● **TASK DETAILS**
All lines in the material below that contain "computer" should be located and copied.

START SUPPLIED RECORDS

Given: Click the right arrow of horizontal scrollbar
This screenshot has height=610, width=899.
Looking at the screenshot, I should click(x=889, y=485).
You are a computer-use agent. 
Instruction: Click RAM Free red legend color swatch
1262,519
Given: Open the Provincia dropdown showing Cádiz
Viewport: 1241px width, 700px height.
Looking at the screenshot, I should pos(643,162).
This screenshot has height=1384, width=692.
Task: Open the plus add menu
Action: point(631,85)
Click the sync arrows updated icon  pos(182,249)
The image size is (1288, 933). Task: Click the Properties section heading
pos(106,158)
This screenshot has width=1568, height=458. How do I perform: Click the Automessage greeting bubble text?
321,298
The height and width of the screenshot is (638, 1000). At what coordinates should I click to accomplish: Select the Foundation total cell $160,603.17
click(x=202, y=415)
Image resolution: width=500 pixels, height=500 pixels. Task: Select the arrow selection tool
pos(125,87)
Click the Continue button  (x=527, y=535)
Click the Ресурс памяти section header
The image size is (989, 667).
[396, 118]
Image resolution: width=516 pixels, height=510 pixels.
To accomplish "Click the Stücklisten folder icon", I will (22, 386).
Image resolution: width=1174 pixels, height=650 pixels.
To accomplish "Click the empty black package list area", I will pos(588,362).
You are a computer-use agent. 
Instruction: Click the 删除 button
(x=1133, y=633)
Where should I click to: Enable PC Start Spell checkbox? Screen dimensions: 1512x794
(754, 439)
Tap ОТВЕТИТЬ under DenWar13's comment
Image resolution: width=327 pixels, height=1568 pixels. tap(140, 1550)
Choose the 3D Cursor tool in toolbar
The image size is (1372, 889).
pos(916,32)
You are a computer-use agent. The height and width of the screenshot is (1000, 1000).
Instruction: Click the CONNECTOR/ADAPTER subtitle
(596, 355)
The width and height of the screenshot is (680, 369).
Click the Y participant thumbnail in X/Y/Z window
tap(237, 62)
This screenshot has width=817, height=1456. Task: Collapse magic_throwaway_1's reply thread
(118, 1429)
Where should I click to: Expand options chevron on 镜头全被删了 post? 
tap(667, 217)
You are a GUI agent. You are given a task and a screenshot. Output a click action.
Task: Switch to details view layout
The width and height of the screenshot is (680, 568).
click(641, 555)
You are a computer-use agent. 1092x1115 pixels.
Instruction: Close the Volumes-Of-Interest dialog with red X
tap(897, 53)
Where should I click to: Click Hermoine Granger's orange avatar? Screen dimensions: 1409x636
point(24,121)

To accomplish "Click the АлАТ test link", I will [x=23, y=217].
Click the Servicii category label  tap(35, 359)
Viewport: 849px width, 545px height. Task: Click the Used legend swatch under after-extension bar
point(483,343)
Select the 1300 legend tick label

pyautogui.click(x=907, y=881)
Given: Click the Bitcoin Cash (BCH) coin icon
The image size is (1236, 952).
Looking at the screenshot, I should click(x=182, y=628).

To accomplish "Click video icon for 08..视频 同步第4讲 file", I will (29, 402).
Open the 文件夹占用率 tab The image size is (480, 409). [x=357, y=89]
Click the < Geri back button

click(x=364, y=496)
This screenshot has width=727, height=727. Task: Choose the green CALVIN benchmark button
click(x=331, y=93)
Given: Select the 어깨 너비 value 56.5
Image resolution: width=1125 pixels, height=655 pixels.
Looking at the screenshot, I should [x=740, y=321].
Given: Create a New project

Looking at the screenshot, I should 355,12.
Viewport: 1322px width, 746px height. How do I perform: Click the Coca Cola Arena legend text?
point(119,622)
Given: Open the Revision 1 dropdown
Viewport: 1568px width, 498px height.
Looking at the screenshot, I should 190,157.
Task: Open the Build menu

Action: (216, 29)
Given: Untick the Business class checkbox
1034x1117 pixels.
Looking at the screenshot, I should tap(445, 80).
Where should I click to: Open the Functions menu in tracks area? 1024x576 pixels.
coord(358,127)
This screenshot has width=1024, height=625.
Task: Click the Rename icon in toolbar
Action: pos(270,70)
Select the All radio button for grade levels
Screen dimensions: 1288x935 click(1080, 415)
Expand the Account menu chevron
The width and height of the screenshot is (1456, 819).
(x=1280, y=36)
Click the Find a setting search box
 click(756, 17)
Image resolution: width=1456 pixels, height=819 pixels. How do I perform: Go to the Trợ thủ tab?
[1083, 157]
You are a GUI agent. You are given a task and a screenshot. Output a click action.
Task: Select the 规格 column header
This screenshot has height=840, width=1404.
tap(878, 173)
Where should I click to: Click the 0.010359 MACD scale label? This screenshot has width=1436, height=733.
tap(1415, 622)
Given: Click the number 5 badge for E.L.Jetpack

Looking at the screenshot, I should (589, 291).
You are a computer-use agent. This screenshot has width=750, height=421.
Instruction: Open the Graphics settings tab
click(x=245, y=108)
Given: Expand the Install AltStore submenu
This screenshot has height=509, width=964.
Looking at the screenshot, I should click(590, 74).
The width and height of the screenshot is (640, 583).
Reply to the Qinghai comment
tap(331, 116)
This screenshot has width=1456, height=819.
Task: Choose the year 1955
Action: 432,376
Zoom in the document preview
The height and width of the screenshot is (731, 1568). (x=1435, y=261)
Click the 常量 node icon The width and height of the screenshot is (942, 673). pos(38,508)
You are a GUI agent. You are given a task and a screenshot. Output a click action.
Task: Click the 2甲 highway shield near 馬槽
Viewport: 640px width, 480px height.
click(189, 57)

END SUPPLIED RECORDS

● **YOUR RESPONSE**
You are a computer-use agent. 
You are a computer-use agent. 
You are a computer-use agent. The height and width of the screenshot is (1000, 1000).
You are a computer-use agent. 1092x1115 pixels.
You are a computer-use agent. This screenshot has width=750, height=421.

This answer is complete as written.